Tunku Abdul Rahman Park was established in 1974. It was named after Malaysia's first Prime Minister the Tunku Abdul Rahman Park (TARP for
short). It comprises 49 square kilometres of mostly ocean, coral reefs and five islands.
These five islands are:
1. Pulau Gaya
2. Pulau Manukan
3. Pulau Mamutik
4. Pulau Sapi
5. Pulau Sulug
These islands are situated around 3 kilometres off Kota Kinabalu (KK). It takes only 10 to 25 minutes by speedboat from the jetty in Kota Kinabalu.
Each island is an idyllic composition of white beaches and offshore coral reefs hugging inland forests teeming with animal life.
Visitors are welcome to camp, trek, swim and snorkel around.
The coral reefs around these are beautiful and are exposed to varying degrees during low tides. Excellent reef patches are found between Pulau Sapi and Pulau
Gaya. This living organism are carnivorous animals feeding on plankton floating in the sea.
In general Tunku Abdul Rahman Park is specially known as an area for macro diving.
Gaya Gaya is the largest island in the park and the closest to downtown Kota Kinabalu. It is covered with
dense virgin tropical forest. The island has a Marine Ecology Research Centre, hiking trails and some resorts. This island is a lovely place
with many private bays and fine sandy beaches. Two beaches are very popular: Bulijong Bay (or Police Beach) and Camp Bay. Bulijong Bay, a semi-circular
bay, is located on the northern end of Gaya.
If you want to go swimming, diving or snorkelling, then you must head over to Police Beach where the waters are crystal clear and goes about 50 feet down.
Because this area is so secluded, there is no place for you to rent swimming equipment/diving gears.
A beautiful white sandy beach provides an excellent spot to relax after the dives around the bay. Staghorn
corals are predominant at depths from 10 to 20 metres and the terrain gradually slopes to a sandy bottom. Densely populated with small reef
fishes, wrasses, nudibranchs and stingrays and if you are lucky, you may spot the odd lobster scavenging for food on the sandy terrain.
Camp Bay is on the southern side of Pulau Gaya. Camp Bay is good as a starting point for trails.
There are some resorts on this island. It has also a very large (and growing) stilt village located just opposite the KK
waterfront. The village is occupied by illegal immigrants from the Philippines. It's considered as a "dangerous high crime/ "no-go" area by police and locals.
Pulau Manukan Manukan Island is home to the park's HQ. Manukan is popular and has the most
developed tourist facilities, including cute tropical timber chalets, restaurants, swimming pool, tennis court, and even a marine exhibition
centre. It is covered in dense vegetation and has hiking trails. The island has the highest number of visitors to the park. It's having the longest
stretch of beaches amongst the rest of the islands. This remains its main attraction.
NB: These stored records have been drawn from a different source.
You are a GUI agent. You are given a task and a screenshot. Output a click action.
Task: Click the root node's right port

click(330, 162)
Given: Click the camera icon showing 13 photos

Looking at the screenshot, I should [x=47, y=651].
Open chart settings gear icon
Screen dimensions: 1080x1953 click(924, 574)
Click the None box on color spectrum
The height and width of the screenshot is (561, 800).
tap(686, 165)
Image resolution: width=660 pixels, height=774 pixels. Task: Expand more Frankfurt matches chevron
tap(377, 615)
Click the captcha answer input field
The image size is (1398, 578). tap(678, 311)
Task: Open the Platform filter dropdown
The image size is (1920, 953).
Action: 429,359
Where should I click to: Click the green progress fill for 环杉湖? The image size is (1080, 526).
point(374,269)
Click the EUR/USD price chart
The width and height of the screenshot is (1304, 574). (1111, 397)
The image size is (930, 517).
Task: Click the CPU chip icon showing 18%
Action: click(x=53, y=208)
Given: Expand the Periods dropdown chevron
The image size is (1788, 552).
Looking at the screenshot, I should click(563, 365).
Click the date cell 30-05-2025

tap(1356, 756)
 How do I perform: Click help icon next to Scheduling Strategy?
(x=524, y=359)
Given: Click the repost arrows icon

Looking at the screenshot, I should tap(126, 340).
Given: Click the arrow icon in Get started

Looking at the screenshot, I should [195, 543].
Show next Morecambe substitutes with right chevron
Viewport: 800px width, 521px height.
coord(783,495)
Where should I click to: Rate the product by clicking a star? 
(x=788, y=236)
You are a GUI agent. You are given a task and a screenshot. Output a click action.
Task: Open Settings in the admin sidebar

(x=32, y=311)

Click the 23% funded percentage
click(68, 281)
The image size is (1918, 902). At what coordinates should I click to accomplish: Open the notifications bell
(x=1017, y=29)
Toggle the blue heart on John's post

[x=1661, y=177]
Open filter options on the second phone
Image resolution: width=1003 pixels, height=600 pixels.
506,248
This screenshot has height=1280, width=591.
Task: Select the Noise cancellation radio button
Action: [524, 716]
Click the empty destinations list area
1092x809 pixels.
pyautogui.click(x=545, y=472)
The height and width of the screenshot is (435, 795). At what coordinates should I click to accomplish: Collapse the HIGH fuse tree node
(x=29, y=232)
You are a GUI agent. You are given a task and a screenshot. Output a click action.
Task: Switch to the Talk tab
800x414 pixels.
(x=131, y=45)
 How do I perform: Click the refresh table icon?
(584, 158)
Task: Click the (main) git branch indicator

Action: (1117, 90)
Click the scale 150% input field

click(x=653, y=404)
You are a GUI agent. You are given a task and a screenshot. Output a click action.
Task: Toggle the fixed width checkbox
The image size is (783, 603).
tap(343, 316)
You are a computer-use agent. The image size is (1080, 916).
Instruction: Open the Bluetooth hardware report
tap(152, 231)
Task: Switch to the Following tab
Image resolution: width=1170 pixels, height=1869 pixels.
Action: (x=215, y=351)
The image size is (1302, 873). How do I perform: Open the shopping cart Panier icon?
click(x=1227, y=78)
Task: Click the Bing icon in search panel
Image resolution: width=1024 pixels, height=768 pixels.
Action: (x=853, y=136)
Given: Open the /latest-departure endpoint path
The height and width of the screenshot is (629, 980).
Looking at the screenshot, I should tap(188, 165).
This is the smallest island on Tunku Abdul Rahman Park. It has good beaches and coral reefs.
Pulau Mamutik is also the most convenient one to visit, as it is located the nearest from Kota Kinabalu.
You can stay here overnight. You can also rent diving equipment, if you want diving or pick up diving courses on this island.
If you are up to it, it will be great to check out the trail on Mamutik Island. The view at
the end of the trail will show you the surrounding seas and reefs, and a
fabulous scenery it is too.
Pulau Sapi Pulau Sapi means "Cow Island". During very low tide, you can walk over from Gaya
Island to Sapi Island via the connecting sandbar. The island is famous by tourists for swimming, snorkelling and scuba diving.
Sapi has one of the best swimming and picnic spots. It's a centre for water sports activities.
It is famous amongst tour operators, which are handling island BBQ tours. Sapi has one of the nicest beaches in TARP. The beach has clean white sand and coral reefs fringing the shoreline.
Also on the island: picnic shelters, barbecue pits, tables, toilets and changing rooms.
With the permission of the Park Warden it's allowed to camp.
Pulau Sulug A long sand spit jutting out into the ocean from a round hill, Sulug is the most remote (and consequently least
visited by tourists) of the five islands in the park. Pulau Sulug Island is 8actually a small rocky island with a long sand-spit that faces east. It's
well-known for its great swimming spots. Its major attraction are its coral reefs. There are restaurant and diving facilities on the island.